I’m refinishing my woodwork to it’s original stained color on the inside of the house, so I spend the time scraping the paint on the inside woodwork as well. I am much more careful on the inside trim because I don’t sand it down to bare wood; scraping the paint mostly removes the original varnish, but the wood keeps a lot of the stain color underneath. If I would sand the color completely out, it would be more difficult to achieve an even rich mahogany color when I re-stain it. I find staining over whatever color is left in the woodwork achieves a beautiful color that is spot on to the woodwork’s original color (seen in the few spots where the woodwork was not already painted).
Then I focus on fixing each sash. The level of deterioration determines how much work the sash needs. I hear rumors that some window restorers only have to touch up missing glazing putty and then sand and repaint. Rumors, but not my story. I have windows where the glass is only held in place by the glazing points – almost no putty left. As carefully as I can I remove the remaining glazing putty with either a sharp chisel or another sharp tool. The glass becomes loose, but there are still metal glazing points holding it into the sash. I learned the hard way that missing even one of these little metal pieces will crack a window when you try to push the glass out. I remove each glazing point with a sharp pair of needle nose plyers, always pulling away from the glass and not putting pressure on the glass. The glass usually pushes out pretty easily, and I write on the exterior of the glass with a Sharpie so I know I reinstall it the exact same way. I’ve come up with a system:
04 Ext. ↓ ↑
04 is the window number (I numbered each window in my house, even with 2 windows tore apart it can get confusing). Ext means the exterior side of the glass. The first arrow (↓) tells me which sash (upper or lower), and the last arrow (↑) tells me “this side up,” meaning this is the top of the glass as it goes back into the sash. I know it’s old glass, but I find that Sharpie stays in place until I wash the glass with glass cleaner. It doesn’t accidentally rub off or fade while the sashes are being repaired & painted.
Now the wood sashes in my windows have not been in great condition. Very loose joints and even some rotted corners where some idiot before me used nails & screws to keep the frame together. Originally the sashes would not have had glued corner joints. Each corner was made from a very tight tongue and mortise join, with two small metal pins nailed into place.

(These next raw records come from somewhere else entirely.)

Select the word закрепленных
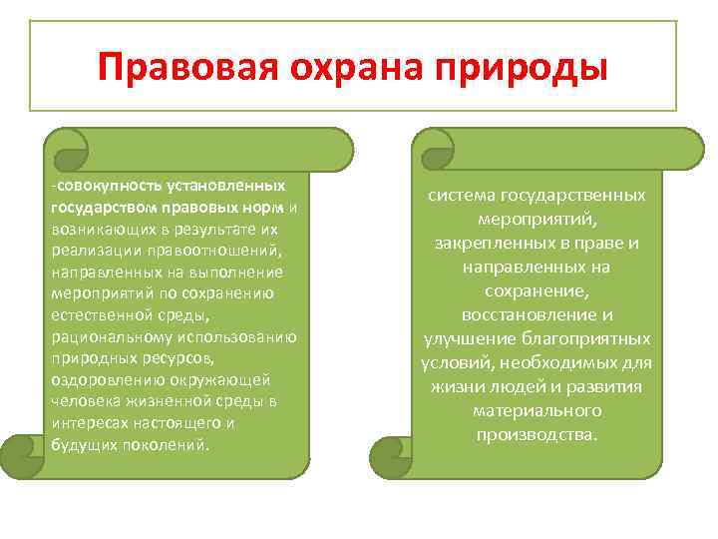tap(495, 243)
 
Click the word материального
tap(538, 410)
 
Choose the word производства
tap(536, 434)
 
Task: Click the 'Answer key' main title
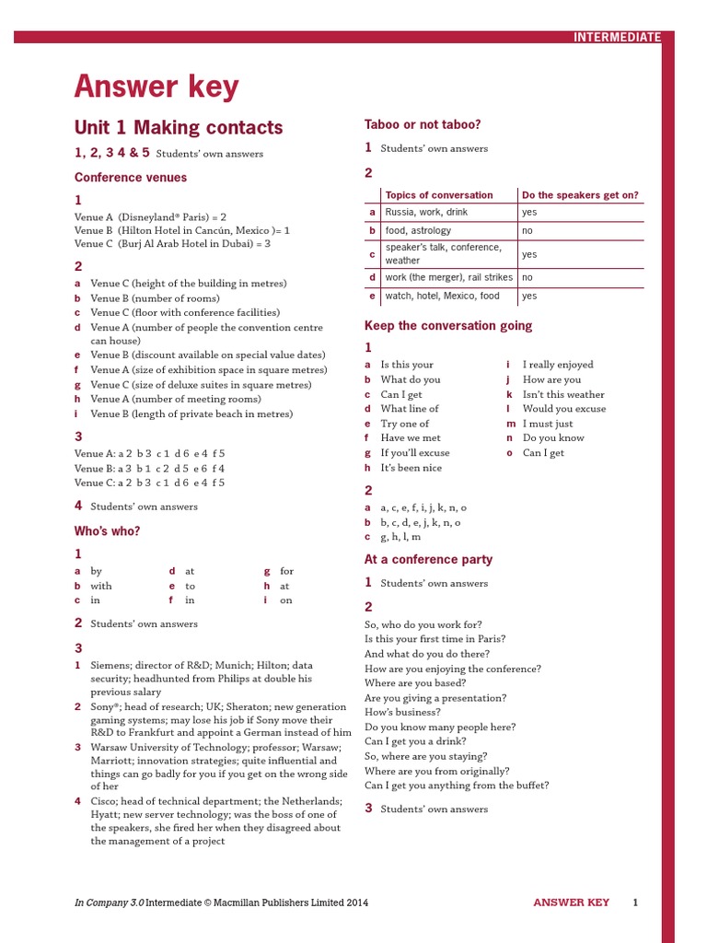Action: [x=156, y=87]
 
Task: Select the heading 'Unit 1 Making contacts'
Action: [x=179, y=128]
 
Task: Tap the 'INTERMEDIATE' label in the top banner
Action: [x=617, y=38]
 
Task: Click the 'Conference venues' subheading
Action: [x=131, y=178]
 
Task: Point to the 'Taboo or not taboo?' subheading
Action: [x=423, y=124]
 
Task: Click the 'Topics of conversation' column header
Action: [x=439, y=195]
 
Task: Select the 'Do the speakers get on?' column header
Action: [x=580, y=195]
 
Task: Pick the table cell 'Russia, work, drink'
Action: [x=426, y=212]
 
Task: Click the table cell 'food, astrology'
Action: [x=418, y=230]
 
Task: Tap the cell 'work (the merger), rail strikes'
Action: [x=448, y=277]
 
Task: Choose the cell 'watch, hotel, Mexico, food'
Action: [x=442, y=296]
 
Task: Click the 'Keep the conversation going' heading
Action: [x=448, y=326]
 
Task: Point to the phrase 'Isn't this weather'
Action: [x=563, y=394]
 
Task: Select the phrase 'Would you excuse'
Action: [x=564, y=409]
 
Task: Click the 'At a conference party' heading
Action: [x=428, y=560]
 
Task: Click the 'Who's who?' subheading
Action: [x=107, y=531]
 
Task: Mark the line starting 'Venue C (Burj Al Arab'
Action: [x=172, y=244]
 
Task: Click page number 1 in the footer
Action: [x=635, y=902]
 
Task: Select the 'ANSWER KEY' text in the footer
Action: [x=571, y=902]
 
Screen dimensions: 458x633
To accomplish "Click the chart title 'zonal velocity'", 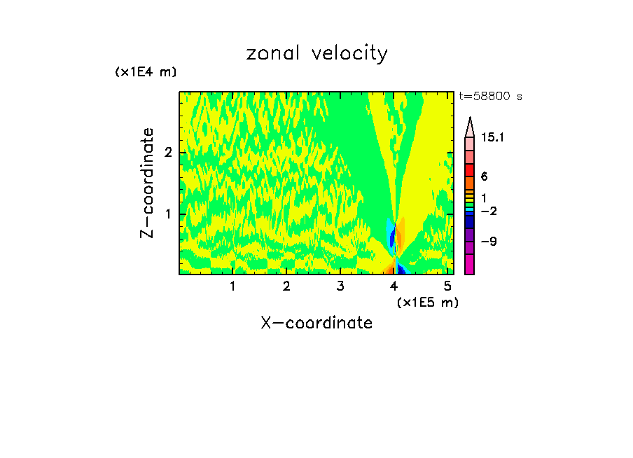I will click(316, 53).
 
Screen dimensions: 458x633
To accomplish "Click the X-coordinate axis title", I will click(316, 323).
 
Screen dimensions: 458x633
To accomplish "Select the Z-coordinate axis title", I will click(147, 183).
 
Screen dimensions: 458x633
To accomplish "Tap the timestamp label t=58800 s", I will click(490, 97).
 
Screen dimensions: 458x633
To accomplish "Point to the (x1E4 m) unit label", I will click(146, 72).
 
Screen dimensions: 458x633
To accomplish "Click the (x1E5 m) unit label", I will click(427, 302).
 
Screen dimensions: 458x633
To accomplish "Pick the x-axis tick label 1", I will click(232, 286).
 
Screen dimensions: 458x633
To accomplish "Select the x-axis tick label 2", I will click(286, 286).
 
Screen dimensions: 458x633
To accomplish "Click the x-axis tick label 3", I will click(340, 286).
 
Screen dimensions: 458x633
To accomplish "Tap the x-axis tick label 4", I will click(394, 286).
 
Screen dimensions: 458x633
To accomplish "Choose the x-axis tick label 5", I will click(447, 286).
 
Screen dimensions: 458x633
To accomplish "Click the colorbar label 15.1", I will click(493, 138).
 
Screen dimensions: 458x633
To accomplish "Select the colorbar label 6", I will click(484, 177).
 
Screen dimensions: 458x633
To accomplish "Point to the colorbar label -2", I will click(489, 211).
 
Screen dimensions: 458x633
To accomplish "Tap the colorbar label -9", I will click(489, 242).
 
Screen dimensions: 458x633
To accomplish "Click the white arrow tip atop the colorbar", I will click(470, 126).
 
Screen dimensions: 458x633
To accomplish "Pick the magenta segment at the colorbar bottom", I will click(470, 265).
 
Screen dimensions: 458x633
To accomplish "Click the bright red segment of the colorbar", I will click(470, 170).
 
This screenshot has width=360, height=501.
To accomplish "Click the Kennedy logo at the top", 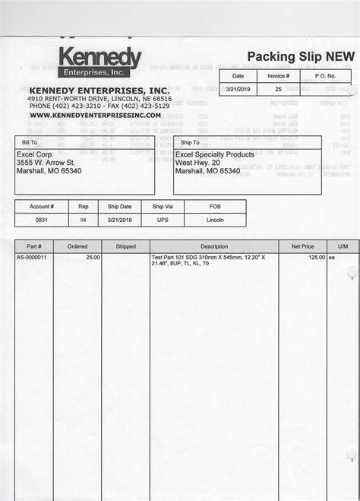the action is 99,62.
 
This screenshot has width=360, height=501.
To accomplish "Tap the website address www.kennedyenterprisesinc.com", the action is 95,115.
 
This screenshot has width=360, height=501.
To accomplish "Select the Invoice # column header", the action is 278,76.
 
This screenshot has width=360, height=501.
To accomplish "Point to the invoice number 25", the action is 278,89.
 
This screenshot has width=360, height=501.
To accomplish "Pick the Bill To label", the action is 29,142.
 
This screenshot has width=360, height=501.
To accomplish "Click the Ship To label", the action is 191,142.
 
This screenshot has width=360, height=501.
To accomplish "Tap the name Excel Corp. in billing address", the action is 35,153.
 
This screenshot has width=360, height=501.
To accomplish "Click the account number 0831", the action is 42,219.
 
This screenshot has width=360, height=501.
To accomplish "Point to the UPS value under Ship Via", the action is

But I use exterior wood glue and epoxy pretty liberally to make sure the joints are secure and the sash will last another century. In the sash above, I nailed 2 small brads to hold the joint along with the clamps, and then drilled a hole 3/4 of the way deep and glued a wood dowel into place. I haven’t yet had to do a “dutchman repair,” but there’s are several great online tutorials in case I find a spot rotted so badly that epoxy won’t cut it.
Then it’s more scraping paint on both sides of the sash. I fill any remaining nail holes or cracks I find, then sand it smooth.